Re: [BAA Comets] New Kreutz Sungrazer C/2026 A1 (MAPS): Third Time's the Charm?
Nick James 20 Feb 2026 19:09 UTC
Jeremy,
It will certainly be interesting to see what happens with this comet. It
skims around 158,000 km above the photosphere at perihelion on April 4
and, if it survives, the tail could be an impressive sight in the
evening twilight from southern latitudes a few days later. It might end
up a "headless wonder" as described by Denis in last June's Comet's Tale:
https://britastro.org/wp-content/uploads/2015/11/tail43.pdf
Nick.
On 20/02/2026 11:58, Jeremy Shears wrote:
> Paper by Sekanina on ArXiv today: https://arxiv.org/abs/2602.17626
>
>
> New Kreutz Sungrazer C/2026 A1 (MAPS): Third Time's the Charm?
>
> Zdenek Sekanina
>
> This paper describes progress achieved in early investigations of the orbital motion and light curve of comet C/2026 A1 (MAPS), the third ground-based discovery of a Kreutz sungrazer in the 21st century. The highly unusual trait of the comet that has so far been ascertained is its extraordinarily long orbital period. The most recent orbital computations make it increasingly likely that the object is a fragment of one of the comets observed by Ammianus Marcellinus in AD 363, thereby strengthening evidence in support of the contact-binary hypothesis of the Kreutz system. In this context, the comet is the only second-generation fragment of Aristotle's comet that we are aware of to appear after the 12th century.
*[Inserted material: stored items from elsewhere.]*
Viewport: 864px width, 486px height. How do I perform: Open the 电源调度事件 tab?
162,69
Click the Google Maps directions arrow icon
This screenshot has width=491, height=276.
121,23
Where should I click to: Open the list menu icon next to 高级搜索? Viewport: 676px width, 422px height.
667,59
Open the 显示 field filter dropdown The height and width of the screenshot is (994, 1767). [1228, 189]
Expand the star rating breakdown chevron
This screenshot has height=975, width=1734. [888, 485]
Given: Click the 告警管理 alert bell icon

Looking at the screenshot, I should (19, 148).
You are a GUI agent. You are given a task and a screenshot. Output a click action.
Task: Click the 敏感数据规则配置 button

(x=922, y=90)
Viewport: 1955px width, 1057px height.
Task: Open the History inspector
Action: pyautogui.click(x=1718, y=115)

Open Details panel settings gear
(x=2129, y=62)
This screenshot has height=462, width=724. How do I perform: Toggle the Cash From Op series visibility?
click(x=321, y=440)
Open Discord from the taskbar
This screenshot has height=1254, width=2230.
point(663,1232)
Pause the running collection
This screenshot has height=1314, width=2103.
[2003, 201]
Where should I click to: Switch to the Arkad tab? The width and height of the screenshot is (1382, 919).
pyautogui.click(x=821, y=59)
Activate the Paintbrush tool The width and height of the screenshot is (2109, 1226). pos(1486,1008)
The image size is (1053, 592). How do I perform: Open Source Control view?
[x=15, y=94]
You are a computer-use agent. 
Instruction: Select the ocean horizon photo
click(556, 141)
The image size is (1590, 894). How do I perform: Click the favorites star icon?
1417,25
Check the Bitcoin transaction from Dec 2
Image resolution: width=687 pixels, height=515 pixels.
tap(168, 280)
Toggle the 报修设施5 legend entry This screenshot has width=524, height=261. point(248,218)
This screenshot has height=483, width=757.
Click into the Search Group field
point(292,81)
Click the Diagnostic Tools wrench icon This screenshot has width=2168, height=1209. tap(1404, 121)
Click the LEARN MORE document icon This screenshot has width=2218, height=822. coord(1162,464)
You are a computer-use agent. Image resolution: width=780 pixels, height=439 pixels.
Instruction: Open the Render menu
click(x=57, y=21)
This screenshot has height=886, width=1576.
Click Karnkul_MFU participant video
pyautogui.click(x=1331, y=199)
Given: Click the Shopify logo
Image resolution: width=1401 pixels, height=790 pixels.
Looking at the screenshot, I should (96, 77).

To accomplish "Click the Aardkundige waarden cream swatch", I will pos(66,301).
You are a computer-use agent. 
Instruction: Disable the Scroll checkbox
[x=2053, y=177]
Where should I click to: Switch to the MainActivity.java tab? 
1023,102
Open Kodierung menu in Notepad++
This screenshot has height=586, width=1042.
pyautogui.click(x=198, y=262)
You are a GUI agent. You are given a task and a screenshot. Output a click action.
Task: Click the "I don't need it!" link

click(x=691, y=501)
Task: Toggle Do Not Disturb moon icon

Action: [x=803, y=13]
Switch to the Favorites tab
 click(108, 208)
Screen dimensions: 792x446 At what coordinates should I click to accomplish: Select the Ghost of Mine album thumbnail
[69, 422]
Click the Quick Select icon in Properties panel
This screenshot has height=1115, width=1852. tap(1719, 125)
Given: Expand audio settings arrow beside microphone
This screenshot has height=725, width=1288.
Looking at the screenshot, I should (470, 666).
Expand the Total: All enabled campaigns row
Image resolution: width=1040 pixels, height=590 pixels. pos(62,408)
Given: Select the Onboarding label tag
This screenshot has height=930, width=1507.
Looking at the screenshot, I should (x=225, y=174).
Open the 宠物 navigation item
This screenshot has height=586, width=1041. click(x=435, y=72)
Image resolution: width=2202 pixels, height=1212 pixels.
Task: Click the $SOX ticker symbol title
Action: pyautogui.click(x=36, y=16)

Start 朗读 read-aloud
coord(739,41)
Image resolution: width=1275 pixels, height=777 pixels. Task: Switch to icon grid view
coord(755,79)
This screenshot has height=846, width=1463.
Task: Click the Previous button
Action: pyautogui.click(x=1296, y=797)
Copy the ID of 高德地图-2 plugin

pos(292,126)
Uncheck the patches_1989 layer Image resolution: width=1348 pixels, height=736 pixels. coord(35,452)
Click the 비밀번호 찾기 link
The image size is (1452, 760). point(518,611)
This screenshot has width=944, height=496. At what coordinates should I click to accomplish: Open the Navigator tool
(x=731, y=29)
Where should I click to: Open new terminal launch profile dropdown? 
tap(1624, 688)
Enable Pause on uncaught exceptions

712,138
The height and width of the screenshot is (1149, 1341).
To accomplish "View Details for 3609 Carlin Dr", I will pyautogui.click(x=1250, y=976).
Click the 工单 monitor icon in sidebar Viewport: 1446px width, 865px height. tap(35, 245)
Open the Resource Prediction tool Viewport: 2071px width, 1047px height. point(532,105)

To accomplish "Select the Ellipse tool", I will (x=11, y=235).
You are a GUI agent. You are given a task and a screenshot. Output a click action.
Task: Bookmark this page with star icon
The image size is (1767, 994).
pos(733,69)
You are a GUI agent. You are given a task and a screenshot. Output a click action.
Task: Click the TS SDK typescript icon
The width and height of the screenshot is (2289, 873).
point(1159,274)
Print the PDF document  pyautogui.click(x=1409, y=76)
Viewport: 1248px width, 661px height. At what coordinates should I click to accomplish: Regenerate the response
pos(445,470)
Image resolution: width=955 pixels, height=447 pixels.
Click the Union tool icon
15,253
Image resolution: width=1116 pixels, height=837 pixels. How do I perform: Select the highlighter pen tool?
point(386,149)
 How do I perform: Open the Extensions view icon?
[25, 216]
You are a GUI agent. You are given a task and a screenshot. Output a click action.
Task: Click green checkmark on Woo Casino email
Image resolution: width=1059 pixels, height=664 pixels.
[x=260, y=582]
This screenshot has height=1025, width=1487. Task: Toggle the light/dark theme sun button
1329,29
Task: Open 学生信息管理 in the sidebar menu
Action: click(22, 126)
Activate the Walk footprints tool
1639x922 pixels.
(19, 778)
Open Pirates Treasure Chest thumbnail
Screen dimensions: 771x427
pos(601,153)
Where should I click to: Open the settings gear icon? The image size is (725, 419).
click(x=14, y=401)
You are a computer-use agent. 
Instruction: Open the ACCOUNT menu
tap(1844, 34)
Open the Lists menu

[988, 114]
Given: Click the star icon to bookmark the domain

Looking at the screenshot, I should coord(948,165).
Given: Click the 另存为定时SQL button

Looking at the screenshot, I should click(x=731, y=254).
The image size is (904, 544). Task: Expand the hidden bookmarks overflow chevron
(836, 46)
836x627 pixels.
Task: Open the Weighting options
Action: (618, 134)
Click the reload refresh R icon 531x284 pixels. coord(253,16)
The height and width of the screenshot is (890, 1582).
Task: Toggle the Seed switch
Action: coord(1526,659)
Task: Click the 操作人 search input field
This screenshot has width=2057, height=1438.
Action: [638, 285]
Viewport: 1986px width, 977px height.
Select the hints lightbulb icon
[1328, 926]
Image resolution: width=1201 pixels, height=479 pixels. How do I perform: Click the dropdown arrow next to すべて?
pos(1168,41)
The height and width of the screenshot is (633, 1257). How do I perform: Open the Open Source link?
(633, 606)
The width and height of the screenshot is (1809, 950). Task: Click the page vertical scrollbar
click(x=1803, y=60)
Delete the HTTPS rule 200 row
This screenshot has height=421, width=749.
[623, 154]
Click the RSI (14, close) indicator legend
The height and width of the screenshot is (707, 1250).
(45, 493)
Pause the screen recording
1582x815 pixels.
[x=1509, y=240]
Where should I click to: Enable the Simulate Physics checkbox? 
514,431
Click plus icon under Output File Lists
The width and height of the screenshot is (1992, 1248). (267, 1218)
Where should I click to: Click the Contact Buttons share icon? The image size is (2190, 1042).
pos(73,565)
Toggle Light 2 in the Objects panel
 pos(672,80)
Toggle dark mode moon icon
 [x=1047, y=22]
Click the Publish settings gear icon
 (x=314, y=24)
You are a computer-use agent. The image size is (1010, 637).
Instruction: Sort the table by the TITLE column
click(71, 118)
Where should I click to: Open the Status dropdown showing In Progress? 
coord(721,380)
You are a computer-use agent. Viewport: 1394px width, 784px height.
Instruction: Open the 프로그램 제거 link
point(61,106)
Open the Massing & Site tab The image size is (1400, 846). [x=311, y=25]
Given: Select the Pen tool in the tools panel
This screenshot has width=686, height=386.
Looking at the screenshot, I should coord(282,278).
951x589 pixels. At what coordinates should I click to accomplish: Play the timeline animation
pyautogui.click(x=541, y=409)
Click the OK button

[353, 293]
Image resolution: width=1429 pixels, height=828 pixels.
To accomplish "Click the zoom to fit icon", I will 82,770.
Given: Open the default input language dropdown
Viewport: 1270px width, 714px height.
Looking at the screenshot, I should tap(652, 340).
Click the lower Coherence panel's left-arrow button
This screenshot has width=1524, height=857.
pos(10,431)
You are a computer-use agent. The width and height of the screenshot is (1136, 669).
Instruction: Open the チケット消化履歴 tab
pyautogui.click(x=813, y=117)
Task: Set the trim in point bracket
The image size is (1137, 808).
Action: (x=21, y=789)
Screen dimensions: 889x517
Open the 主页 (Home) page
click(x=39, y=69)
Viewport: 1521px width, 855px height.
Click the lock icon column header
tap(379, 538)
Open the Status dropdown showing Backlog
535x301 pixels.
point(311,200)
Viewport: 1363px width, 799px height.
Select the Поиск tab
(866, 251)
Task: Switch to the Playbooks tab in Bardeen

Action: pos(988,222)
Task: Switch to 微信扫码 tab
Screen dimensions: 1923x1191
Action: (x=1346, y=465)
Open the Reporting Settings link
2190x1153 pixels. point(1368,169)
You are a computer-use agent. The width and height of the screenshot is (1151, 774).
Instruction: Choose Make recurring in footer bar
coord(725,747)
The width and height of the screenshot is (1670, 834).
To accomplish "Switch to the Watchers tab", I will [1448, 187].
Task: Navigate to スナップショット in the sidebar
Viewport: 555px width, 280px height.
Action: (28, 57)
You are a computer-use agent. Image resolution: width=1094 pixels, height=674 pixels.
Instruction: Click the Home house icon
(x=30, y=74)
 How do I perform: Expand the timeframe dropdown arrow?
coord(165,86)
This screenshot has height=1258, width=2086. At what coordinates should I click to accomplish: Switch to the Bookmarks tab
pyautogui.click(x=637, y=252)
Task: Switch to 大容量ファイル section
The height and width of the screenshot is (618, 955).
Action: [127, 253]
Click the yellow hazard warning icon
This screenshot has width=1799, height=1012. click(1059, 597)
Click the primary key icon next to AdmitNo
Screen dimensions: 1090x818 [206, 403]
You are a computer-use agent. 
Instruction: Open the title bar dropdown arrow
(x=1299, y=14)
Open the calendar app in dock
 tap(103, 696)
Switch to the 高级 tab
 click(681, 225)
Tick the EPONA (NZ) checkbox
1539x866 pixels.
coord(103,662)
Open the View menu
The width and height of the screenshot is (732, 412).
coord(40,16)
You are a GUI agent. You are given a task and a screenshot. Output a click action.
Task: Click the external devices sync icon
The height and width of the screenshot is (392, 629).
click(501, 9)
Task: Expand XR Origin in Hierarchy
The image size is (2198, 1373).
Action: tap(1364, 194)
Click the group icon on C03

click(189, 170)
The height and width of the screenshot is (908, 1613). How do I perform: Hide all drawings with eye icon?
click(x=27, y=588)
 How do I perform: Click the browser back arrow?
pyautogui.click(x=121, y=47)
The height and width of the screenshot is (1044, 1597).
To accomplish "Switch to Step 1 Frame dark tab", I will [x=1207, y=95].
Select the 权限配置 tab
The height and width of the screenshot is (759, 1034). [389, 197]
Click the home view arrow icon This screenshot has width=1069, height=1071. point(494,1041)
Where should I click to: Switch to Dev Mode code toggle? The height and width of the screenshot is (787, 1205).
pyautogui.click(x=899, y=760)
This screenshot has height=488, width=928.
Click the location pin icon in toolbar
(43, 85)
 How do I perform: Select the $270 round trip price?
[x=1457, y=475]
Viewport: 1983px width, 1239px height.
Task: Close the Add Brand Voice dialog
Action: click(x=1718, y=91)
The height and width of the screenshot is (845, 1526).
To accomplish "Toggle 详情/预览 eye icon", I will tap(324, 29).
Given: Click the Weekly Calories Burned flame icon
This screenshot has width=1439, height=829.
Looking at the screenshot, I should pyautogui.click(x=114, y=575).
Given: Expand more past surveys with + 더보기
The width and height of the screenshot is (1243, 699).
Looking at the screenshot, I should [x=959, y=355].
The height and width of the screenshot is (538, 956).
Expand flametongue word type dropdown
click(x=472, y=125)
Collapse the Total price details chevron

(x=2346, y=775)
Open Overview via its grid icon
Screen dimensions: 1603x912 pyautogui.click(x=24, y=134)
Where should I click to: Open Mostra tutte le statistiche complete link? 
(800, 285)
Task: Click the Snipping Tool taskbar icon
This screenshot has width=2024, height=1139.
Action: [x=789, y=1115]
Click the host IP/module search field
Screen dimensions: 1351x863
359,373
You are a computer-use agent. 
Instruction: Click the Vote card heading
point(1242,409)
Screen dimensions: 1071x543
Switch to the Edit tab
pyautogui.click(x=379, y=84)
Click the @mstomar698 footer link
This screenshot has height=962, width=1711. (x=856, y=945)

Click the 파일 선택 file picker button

It does not look like a major fragment, but rather like an outlying fragment of a much larger sungrazer. In 363 it apparently separated from a parent different from the lineage of comet Pereyra. The light curve of comet MAPS has so far been fairly smooth, without outbursts. To reach the brightness of comet Ikeya-Seki, the comet would have to follow an r^(-17) law in the coming weeks, which is unlikely.